Code Quiz!

[Bcm]

Hey guys, lets play a programming game!

Rules.
1. A programming problem is posted (I'll start)
2. 1st person to solve it with a detailed explanation, posts the next problem
3. The person who posted the problem confirms that solution is correct and passes the baton.
4. We all learn something.

 

[Bcm]

C++ Question. Stack Overflow when run! Why?

class Base
{
public:
   Base() {}
   virtual void func() { /* do something */ }
};

class Derived : public Base
{
public:
   Derived() {}
   virtual void func()
   {
     Base:func();
     /* do something else */
   }
};

void main()
{
   Derived d;
   d.func(); // Never returns!
}

 

[semaphore]

C++ Question. Stack Overflow when run! Why?

class Base
{
public:
   Base() {}
   virtual void func() { /* do something */ }
};

class Derived : public Base
{
public:
   Derived() {}
   virtual void func()
   {
     [b]Base::func();[/b]
     /* do something else */
   }
};

void main()
{
   Derived d;
   d.func(); // Never returns!
}

That will prevent function recursion. Cant remember why it does it thou.. someting todo with class labels..

 

[Bcm]

That will prevent function recursion. Cant remember why it does it thou..

Dude, I thought you were the C++ fanboy Jedi.

Ok, I'll explain...

Base:func(); is actually 2 lines
Base: -> Label called base
func(); -> Method call function

so Instead of using the correct line base::func(); which would call the correct method. The func() method is calling itself recursively until the stack overflows.

Your turn to ask a question.

 

[koeks]

C++ Question. Stack Overflow when run! Why?

class Base
{
public:
   Base() {}
   virtual void func() { /* do something */ }
};

class Derived : public Base
{
public:
   Derived() {}
   virtual void func()
   {
     Base:func();
     /* do something else */
   }
};

void main()
{
   Derived d;
   d.func(); // Never returns!
}

becuase you posted it... :

 

[koeks]

Dude, I thought you were the C++ fanboy Jedi.

Ok, I'll explain...

Base:func(); is actually 2 lines
Base: -> Label called base
func(); -> Method call function

so Instead of using the correct line base::func(); which would call the correct method. The func() method is calling itself recursively until the stack overflows.

Your turn to ask a question.

are programmers/developers this bored...

 

[semaphore]

Dude, I thought you were the C++ fanboy Jedi.

Ok, I'll explain...

Base:func(); is actually 2 lines
Base: -> Label called base
func(); -> Method call function

so Instead of using the correct line base::func(); which would call the correct method.

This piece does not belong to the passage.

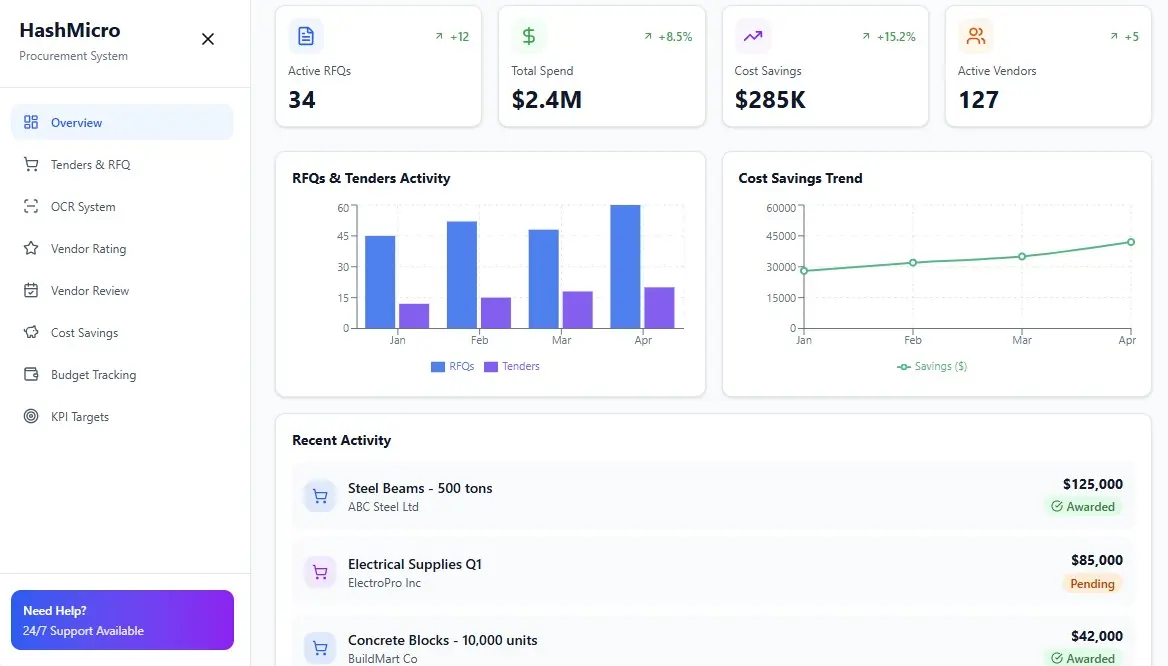Click the Need Help 24/7 Support banner
Screen dimensions: 1168x666
click(122, 620)
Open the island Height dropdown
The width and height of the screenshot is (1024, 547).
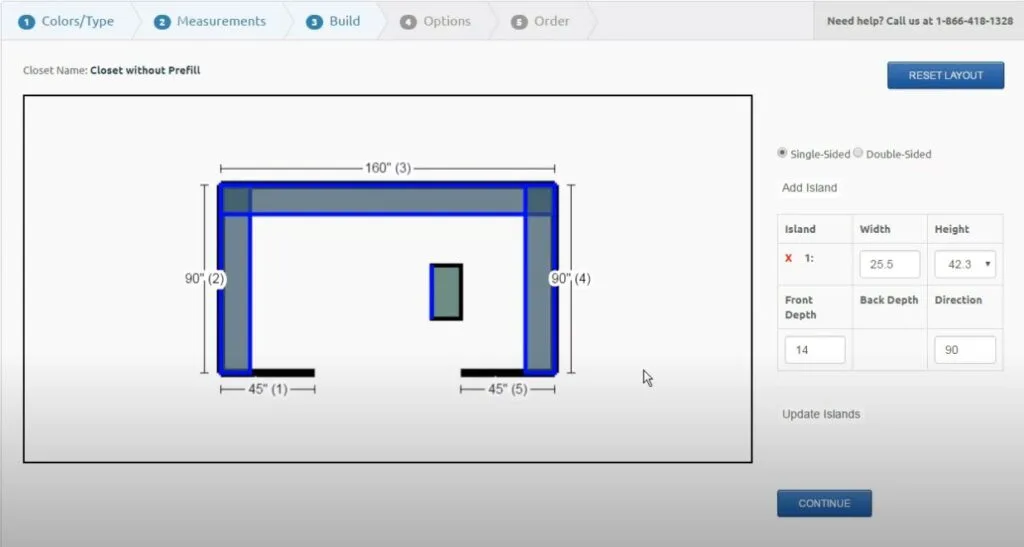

The func() method is calling itself recursively until the stack overflows.

Your turn to ask a question.

Hey i got half of it right, it was cryptic.. ok let me think of one..

 

[semaphore]

argg ok i cant think of any.. ive only slept 3 hours today, you post more and let me try..

 

[Bcm]

are programmers/developers this bored...

Not really, today is hectic acctually. Nothing wrong with challenging yourself is there?

 

[semaphore]

void main(int argc, char* argv[])
{
  int n = 255;
  size_t size = sizeof(++n);
  printf("%d", n);
}

what will the output of that be without running the code.. ok that wasnt obscure..

 

[semaphore]

int main void()
{
   double x = 1.0;
   double n = 1e308;
   double d  = x/n;
   cout << "d = " d << endl;
   double e = pow(1.0+d,n);
   cout << "e = " << e;
   return 0;"
}

what is the output and why?

 

[Necuno]

int main void()
{
   double x = 1.0;
   double n = 1e308;
   double d  = x/n;
   cout << "d = " d << endl;
   double e = pow(1.0+d,n);
   cout << "e = " << e;
   return 0;"
}

what is the output and why?

{
";0 uɹnʇǝɹ   
;ǝ << " = ǝ" << ʇnoɔ   
;(u'p+0.1)ʍod = ǝ ǝ1qnop   
;1puǝ << p " = p" << ʇnoɔ   
;u/x =  p ǝ1qnop   
;803ǝ1 = u ǝ1qnop   
;0.1 = x ǝ1qnop   
}
()pıoʌ uıɐɯ ʇuı

 

[FarligOpptreden]

Feels like COS exams all over again...

 

[semaphore]

{
";0 uɹnʇǝɹ   
;ǝ << " = ǝ" << ʇnoɔ   
;(u'p+0.1)ʍod = ǝ ǝ1qnop   
;1puǝ << p " = p" << ʇnoɔ   
;u/x =  p ǝ1qnop   
;803ǝ1 = u ǝ1qnop   
;0.1 = x ǝ1qnop   
}
()pıoʌ uıɐɯ ʇuı

funny but no..

 

[wishblade]

int main void()
{
   double x = 1.0;
   double n = 1e308;
   double d  = x/n;
   cout << "d = " d << endl;
   double e = pow(1.0+d,n);
   cout << "e = " << e;
   return 0;"
}

what is the output and why?

yeah, may be a noob question, but what type of function declaration is "int main void()" anyway?

And then perhaps you will get a complaint about the extra " after the return statement...

 

[semaphore]

yeah, may be a noob question, but what type of function declaration is "int main void()" anyway?

And then perhaps you will get a complaint about the extra " after the return statement...

apart from the obvious typos its a 3rd year comp sci question, well i thats when i saw it.

 

[S1ght]

yeah, may be a noob question, but what type of function declaration is "int main void()" anyway?

And then perhaps you will get a complaint about the extra " after the return statement...

And don't forget the
cout << "d = " d << endl;
should be
cout << "d = "<< d << endl;

 

[wishblade]

Ah, I was wondering - thought I was seeing things... but the clearing of my potential stupid questions and lack of many years of experience with a "noob" reference still has effect

I'm still curious about the whole "int main void()" reference... Maybe I missed something along the way, but where does void fit in? Perhaps someone could help me out of my misery

 

[wishblade]

And don't forget the
cout << "d = " d << endl;
should be
cout << "d = "<< d << endl;

LOL, yeah, saw that one too after I had already posted. Perhaps the question should be re-posted correctly

 

[dequadin]

To me this is a math question:
x = 1.0;
n = 1e308 = 10^308
d = x/n
= 1.0
----
10^308
= 10^-308.
= 10e-308

e = (1.0 + 10^-308)^(10^308)
= 1.0^(10^308) + (10^-308) ^(10^308)
= 1.0 + 10^(-3080^308)
= 1.0 + 10^(-948640)

Now 10^(-948640) << 1 so we can assume 0 for this application.

e = 1.0;

QED